Merci, donc, monsieur le président, des mots que vous avez eus pour les plus de 30 000 personnes qui travaillent dans nos services.
M. Hetzel pose une question fondamentale, objet d’un vrai débat au sein de notre institution. N’ayant malheureusement pas le temps de développer ma pensée, j’aurai l’outrecuidance de vous renvoyer aux propos que j’ai tenus au Sénat, dans le cadre d’un colloque organisé par la Cour de cassation, sur la place de l’autorité judiciaire dans la société. Ne revendique-t-on pas un pouvoir judiciaire ? Ne veut-on pas passer de l’autorité judiciaire au pouvoir judiciaire ? Cette question me paraît totalement légitime.

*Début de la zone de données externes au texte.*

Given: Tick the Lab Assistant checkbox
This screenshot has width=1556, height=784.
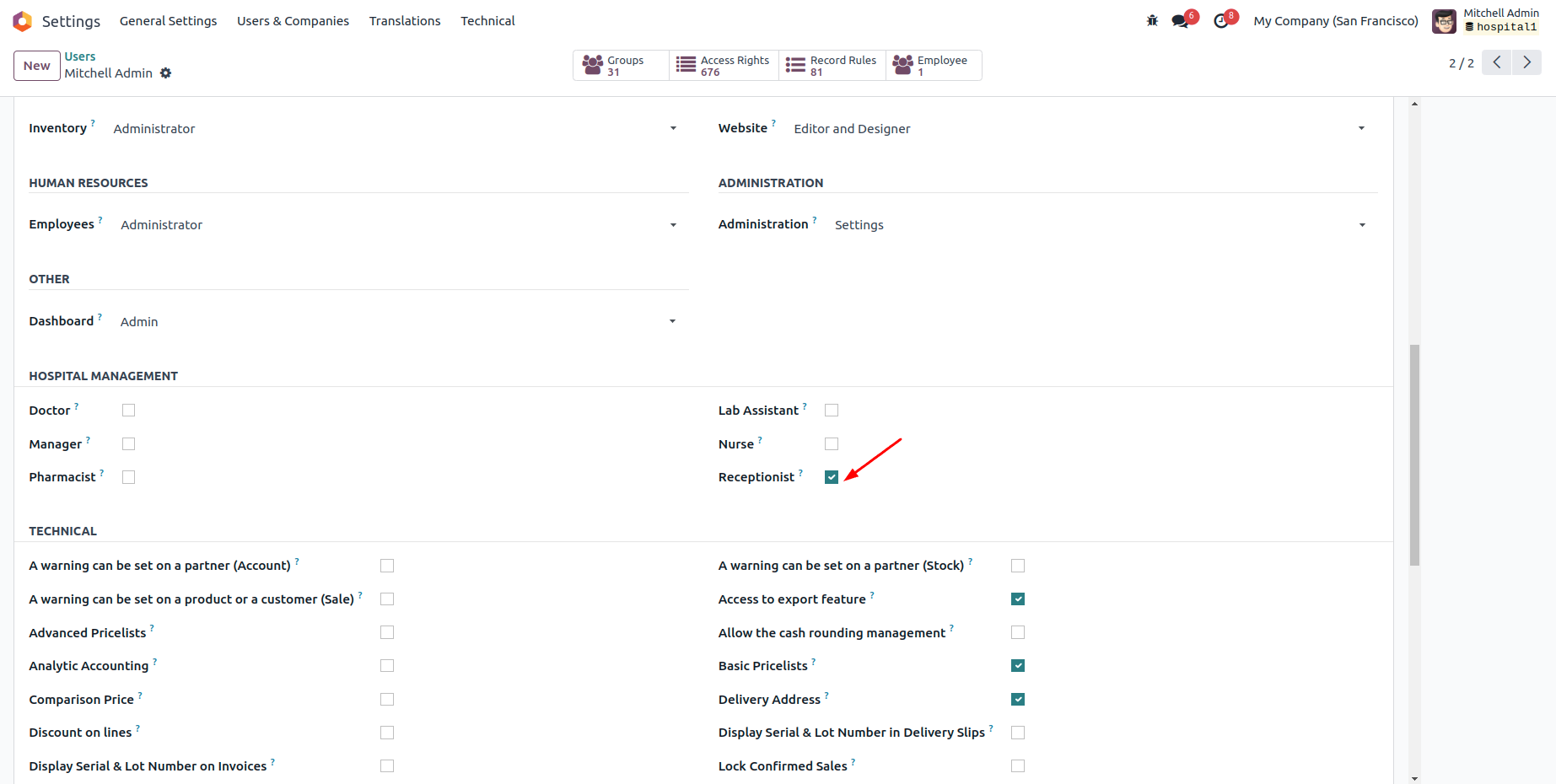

Cependant, la Constitution ne comporte pas plus les expressions de « pouvoir législatif » et de « pouvoir exécutif » que celle de « pouvoir judiciaire ». L’expression « autorité judiciaire » ne doit donc pas être lue comme interdisant un « pouvoir judiciaire ».
Cependant, si l’on en croit une très belle formule de Marc Aurèle, seul un esprit serein peut juger. Je ne crois pas que la fonction du juge soit de s’occuper du budget. Je ne vois pas comment on pourrait demander à un magistrat de faire, au quotidien, le travail titanesque que j’essaie d’accomplir pour obtenir les arbitrages dont certains ont la gentillesse de me féliciter, pour essayer ici ou là de convaincre nos interlocuteurs dans tel ou tel ministère, eux-mêmes assaillis de demandes forcément urgentes. Je ne me rallie donc pas à ces revendications qui conduiraient à donner des pouvoirs financiers à l’autorité judiciaire. Je ne crois pas que ce serait pertinent ni légitime. D’ailleurs, ceux qui étaient intervenus à ce colloque, du président Larcher au président de la commission des lois du Sénat, en passant par d’autres élus partageaient plutôt ce point de vue. J’ai essayé de répondre de manière rigoureuse et construite au premier président de la Cour de cassation et au procureur général près celle-ci, c’est pourquoi je me permets de vous renvoyer à mon propos d’alors.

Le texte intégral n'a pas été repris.